Day 3: Guest speakers, Ko Lynn, Sai and Moe Thu, from Khomloy Development Foundation (KLDF) came and gave us a full day workshop on composting pig pens and chicken coops. These animals' living quarters are beautifully tied in with their food and their poo that conveniently become nutrients for the plants that shall feed them. Banana stalks which I never imagined to have any use other than holding up the bananas, are actually food too! Students chop them up into pieces to ferment them as pig feed, as well as further mincing them up as chicken feed. A feeding table was also provided on how much of each type of food to feed the animals - a real piece of gem for newbies at raising animals!
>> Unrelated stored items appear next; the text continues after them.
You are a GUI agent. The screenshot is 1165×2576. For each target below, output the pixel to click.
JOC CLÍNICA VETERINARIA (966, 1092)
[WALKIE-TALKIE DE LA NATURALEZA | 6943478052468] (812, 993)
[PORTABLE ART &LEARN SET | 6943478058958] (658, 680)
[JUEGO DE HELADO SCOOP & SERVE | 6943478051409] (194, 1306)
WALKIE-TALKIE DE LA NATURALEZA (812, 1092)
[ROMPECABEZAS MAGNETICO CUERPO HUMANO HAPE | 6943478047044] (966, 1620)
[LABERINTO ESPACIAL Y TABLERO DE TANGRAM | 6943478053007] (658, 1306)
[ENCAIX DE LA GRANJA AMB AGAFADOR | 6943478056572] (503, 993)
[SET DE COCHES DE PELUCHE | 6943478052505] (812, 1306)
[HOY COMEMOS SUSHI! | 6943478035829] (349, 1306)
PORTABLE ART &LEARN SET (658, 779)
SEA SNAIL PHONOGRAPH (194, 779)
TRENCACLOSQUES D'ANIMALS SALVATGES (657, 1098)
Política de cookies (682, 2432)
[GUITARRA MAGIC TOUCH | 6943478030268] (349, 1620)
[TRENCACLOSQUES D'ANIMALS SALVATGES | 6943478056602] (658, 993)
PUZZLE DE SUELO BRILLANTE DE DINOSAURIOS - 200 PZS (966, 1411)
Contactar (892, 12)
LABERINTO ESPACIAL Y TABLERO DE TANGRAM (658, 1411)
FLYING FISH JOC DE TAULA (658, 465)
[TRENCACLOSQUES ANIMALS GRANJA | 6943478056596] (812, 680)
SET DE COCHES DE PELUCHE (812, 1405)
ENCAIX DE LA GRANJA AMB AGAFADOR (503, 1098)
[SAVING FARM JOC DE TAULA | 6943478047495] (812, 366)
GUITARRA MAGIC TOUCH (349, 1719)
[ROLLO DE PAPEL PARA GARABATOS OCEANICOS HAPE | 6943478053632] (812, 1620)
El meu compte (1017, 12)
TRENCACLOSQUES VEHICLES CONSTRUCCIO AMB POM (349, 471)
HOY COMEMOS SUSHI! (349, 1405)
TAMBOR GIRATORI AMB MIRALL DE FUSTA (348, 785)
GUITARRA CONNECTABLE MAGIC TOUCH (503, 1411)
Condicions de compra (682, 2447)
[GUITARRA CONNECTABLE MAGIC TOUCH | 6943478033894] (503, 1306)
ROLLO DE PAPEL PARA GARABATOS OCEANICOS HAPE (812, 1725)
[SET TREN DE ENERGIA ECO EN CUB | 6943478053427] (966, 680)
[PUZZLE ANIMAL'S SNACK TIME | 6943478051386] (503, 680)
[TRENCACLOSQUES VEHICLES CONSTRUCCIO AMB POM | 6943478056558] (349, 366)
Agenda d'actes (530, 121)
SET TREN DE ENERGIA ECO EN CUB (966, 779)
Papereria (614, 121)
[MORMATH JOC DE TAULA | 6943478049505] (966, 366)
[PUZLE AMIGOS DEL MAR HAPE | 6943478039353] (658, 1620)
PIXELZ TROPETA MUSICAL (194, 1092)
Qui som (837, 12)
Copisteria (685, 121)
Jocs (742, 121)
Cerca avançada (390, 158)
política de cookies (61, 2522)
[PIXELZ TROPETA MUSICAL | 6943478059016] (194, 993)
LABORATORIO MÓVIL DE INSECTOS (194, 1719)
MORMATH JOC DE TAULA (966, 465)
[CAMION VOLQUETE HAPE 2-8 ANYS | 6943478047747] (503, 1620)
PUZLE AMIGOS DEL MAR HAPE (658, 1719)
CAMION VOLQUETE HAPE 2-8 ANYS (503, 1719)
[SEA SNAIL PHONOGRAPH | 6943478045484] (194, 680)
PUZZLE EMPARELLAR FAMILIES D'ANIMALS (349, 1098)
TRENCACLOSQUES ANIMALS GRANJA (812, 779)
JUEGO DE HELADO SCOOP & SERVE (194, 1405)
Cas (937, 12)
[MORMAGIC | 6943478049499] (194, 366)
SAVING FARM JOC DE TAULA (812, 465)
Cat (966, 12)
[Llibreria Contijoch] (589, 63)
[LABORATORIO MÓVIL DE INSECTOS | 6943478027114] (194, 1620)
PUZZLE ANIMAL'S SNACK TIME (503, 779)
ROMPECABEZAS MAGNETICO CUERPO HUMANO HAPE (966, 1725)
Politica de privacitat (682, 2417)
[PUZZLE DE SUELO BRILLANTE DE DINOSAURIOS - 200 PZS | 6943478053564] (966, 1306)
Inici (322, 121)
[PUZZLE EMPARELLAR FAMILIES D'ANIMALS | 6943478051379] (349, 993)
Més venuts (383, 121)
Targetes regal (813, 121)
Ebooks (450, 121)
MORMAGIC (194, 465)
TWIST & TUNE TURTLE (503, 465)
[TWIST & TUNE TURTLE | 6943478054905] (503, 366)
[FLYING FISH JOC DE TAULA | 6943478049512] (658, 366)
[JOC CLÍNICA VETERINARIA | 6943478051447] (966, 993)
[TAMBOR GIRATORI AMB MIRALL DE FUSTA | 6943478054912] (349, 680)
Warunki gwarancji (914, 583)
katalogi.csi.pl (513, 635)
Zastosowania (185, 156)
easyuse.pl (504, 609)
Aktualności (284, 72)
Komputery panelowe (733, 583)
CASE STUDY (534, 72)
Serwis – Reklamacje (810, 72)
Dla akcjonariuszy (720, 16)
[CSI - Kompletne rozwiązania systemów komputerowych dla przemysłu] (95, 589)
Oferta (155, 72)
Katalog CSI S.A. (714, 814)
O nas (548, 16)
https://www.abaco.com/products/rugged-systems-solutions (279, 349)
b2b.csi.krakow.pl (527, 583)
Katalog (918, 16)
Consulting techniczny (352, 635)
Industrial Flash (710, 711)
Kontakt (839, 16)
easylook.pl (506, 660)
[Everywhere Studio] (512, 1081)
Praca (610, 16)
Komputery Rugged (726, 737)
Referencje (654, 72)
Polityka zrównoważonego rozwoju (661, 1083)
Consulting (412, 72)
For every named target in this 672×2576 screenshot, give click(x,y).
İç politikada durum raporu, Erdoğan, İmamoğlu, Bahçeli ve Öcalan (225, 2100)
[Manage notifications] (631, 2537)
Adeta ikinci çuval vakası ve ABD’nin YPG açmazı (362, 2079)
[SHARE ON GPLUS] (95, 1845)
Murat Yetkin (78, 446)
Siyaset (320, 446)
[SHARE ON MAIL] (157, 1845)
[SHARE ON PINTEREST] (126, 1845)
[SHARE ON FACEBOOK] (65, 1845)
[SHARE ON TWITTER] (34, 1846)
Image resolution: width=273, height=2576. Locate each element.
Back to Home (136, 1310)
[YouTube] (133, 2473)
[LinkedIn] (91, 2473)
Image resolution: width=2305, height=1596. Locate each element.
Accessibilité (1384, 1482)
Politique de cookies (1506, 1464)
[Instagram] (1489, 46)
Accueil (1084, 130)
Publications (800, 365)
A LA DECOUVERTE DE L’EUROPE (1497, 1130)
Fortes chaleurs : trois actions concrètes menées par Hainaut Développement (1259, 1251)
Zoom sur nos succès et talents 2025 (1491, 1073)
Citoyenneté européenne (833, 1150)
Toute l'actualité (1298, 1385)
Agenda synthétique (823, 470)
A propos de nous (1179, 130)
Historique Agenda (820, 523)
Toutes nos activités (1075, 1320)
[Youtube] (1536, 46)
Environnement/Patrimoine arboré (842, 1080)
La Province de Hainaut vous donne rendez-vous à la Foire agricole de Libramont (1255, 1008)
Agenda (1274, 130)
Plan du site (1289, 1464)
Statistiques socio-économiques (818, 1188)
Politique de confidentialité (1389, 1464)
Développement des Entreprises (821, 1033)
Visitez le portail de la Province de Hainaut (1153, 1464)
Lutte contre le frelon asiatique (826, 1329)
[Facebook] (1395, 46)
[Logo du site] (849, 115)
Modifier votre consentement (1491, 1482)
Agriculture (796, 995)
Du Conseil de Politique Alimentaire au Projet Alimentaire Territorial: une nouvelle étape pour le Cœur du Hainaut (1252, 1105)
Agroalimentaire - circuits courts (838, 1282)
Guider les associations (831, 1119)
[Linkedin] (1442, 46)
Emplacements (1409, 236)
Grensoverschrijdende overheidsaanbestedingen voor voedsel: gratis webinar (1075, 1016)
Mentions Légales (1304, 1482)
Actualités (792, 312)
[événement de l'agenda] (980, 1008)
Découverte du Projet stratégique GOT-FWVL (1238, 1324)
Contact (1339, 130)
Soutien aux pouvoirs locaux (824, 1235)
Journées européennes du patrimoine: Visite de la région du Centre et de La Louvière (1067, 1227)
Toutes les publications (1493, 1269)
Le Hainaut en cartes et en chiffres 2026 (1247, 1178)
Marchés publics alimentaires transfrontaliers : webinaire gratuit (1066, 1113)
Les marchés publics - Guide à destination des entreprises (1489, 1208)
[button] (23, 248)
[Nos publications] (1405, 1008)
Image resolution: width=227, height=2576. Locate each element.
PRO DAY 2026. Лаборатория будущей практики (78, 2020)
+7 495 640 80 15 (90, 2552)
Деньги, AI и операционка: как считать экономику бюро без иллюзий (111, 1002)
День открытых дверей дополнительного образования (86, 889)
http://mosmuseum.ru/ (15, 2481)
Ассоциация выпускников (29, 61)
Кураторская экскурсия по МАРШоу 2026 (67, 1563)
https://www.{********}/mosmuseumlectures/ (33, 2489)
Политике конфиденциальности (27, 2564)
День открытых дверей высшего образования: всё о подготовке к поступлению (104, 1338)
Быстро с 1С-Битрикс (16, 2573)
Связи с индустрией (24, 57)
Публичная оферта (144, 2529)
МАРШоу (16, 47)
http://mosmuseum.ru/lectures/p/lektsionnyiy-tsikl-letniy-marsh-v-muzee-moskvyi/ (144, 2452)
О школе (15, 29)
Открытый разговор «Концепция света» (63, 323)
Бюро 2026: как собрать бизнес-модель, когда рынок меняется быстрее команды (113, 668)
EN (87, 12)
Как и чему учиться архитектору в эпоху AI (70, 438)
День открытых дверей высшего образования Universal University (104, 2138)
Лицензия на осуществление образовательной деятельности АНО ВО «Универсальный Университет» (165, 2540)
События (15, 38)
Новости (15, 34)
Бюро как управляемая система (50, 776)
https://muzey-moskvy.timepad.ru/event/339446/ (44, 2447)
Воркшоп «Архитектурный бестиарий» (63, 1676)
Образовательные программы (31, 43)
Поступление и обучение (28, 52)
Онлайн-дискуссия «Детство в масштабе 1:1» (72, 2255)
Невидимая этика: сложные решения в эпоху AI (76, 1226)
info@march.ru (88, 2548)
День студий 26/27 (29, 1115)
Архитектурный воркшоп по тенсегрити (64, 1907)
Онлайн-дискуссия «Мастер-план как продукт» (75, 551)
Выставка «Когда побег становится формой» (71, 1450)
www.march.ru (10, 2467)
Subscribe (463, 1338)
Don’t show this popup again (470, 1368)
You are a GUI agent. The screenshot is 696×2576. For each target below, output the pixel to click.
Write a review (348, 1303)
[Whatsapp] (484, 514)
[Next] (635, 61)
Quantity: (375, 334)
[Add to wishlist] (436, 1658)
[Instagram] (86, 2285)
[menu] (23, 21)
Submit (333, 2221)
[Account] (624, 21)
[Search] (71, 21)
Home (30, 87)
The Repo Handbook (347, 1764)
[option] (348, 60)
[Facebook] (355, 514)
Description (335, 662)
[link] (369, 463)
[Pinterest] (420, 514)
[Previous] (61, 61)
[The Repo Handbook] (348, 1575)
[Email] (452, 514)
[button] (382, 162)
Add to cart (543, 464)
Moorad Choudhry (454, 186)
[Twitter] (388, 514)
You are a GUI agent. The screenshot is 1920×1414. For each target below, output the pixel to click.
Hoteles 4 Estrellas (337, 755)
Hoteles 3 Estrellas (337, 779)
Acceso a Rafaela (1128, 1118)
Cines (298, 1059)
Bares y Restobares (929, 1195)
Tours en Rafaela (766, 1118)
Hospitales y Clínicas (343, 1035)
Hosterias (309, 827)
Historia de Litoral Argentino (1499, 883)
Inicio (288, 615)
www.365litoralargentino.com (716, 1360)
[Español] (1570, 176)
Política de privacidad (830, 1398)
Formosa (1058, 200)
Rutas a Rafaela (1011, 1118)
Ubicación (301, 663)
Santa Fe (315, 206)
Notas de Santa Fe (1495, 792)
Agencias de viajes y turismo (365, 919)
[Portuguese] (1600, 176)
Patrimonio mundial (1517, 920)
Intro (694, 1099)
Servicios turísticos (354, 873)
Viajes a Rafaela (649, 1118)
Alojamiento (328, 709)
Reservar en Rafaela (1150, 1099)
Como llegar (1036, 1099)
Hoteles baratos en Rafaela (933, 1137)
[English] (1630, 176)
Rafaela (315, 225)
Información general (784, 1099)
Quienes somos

Coinciding with the lunar eclipse, lanterns were set off at night, courtesy of KLDF who brought the beautiful lanterns to Grace Garden. It was a party out here, with funny noises echoing off the mountain ranges as villagers carried out the traditional beliefs of using loud noises to scare away the eclipse.
Preparing the site for the composting pig pen.
Cutting up banana stalks. "I think I can use some of the things that I have learnt like composting pig pen and chicken coop and adobe. If I go back to my village, I will do it by myself."
Splitting bamboo under the shade of a car. To one student, the "highlight of the training was splitting bamboo with machetes and axes."
Day 4: Renewable energy day included solar power taught by Say Heh from SunSawang and wind power by Colin.
A competition was held for the fastest handmade vertical and horizontal turbines to work a stone to the finishing line. With the variety of designs for these turbines, it was like a fashion show!
Wind turbine competition.
The last day of class for this training camp concluded with a talent show. It was an evening of music, singing, laughter and hugs, as the entire crew of students and instructors participated in the myriad of performances.
Mass singing and dancing.
Day 5: A hike up the pagoda, which sits on the top of the mountains which has been a beautiful backdrop to Grace Garden.
We set off after breakfast, taking the route which we always see the villagers come by with their huge baskets. It was a tough hike up, and I was amazed I managed to make it, despite stopping so frequently while two angelic students waited with me. The view was stunning, and we could see Noh Bo and the Moei River that weaves by it. Coming back down to Grace Garden was much easier, as the route was less steep.
We then shared our last lunch together, and closed the training camp with the awarding of certificates to the students.